• **What the task requires**
Rewrite the lines of the listing below, from the line with "You are a computer-use agent. 1456x819" through the end of the listing, as a JSON list of strings, one string per line, leaving out blank lines and the pictures.

• **Data supplied**
● ● ● ●
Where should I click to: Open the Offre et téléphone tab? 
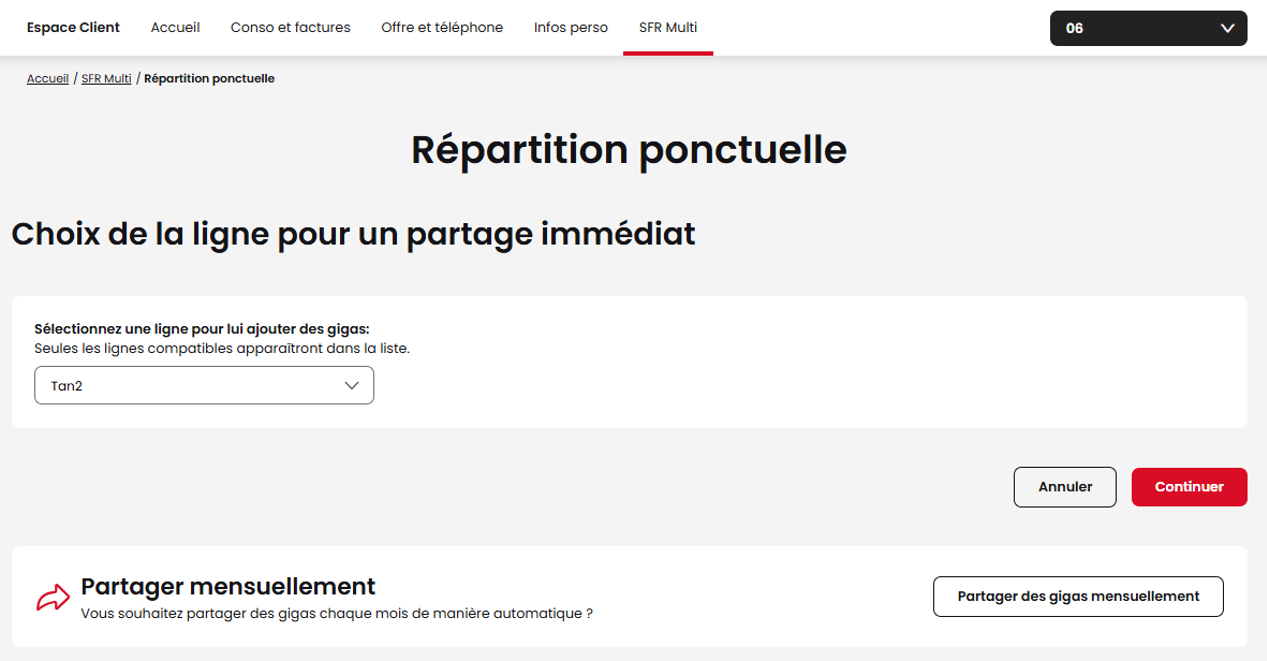click(442, 28)
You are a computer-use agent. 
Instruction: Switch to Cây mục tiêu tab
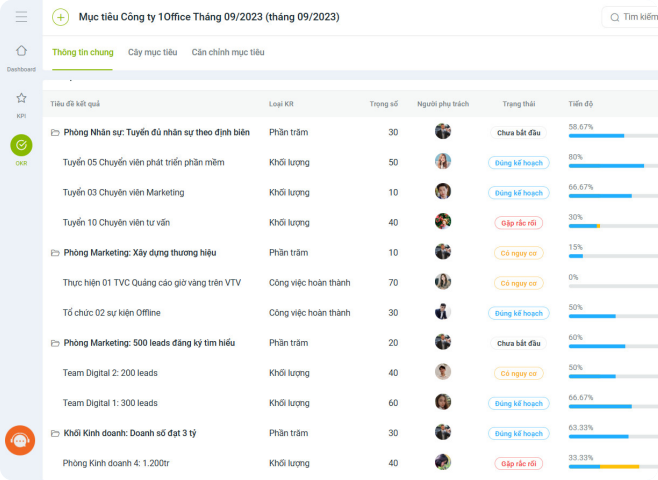click(152, 52)
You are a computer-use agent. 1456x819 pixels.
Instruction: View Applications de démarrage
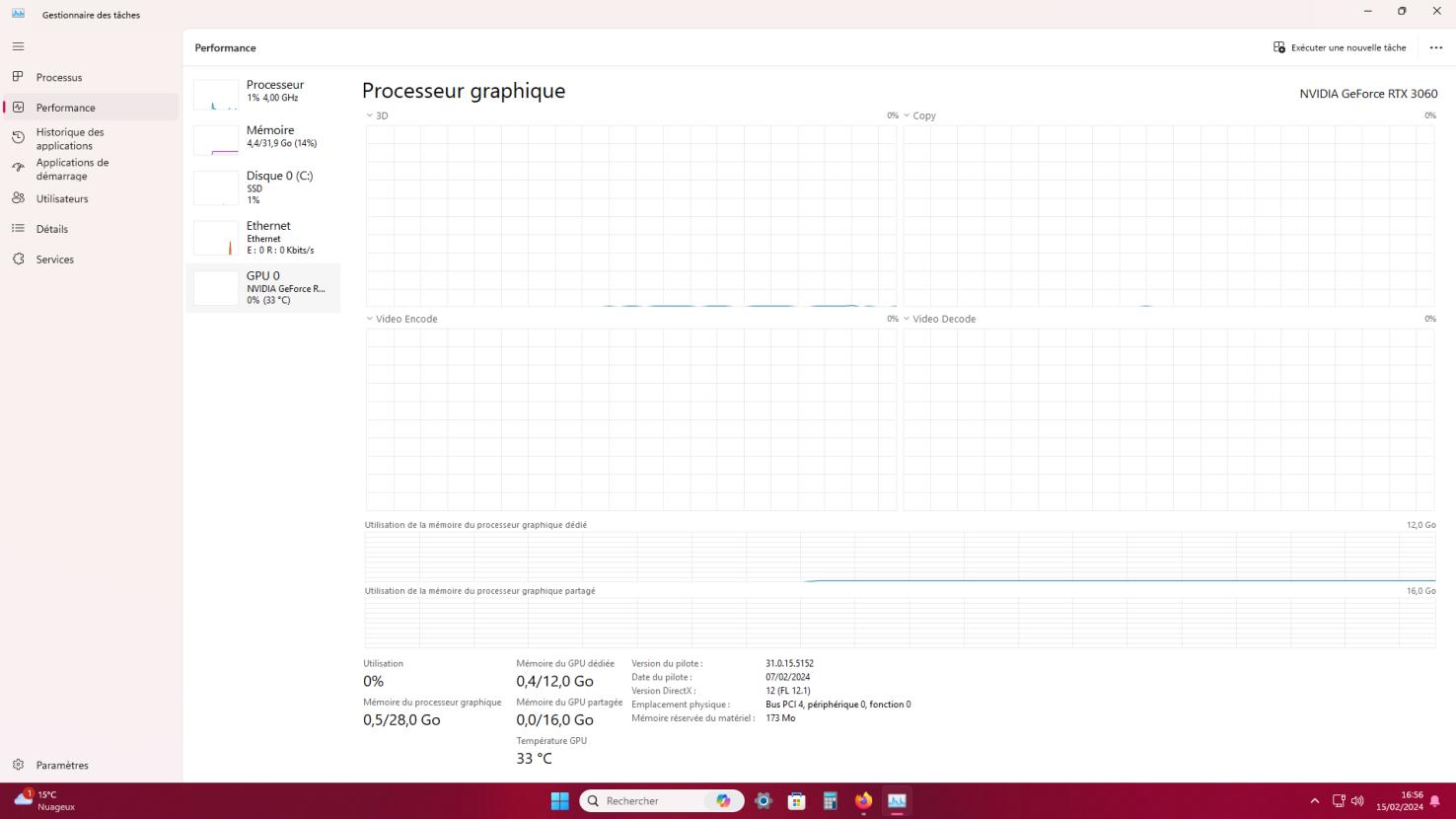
● ● ● ●
• **Response**
[
  "You are a computer-use agent. 1456x819 pixels.",
  "Instruction: View Applications de démarrage"
]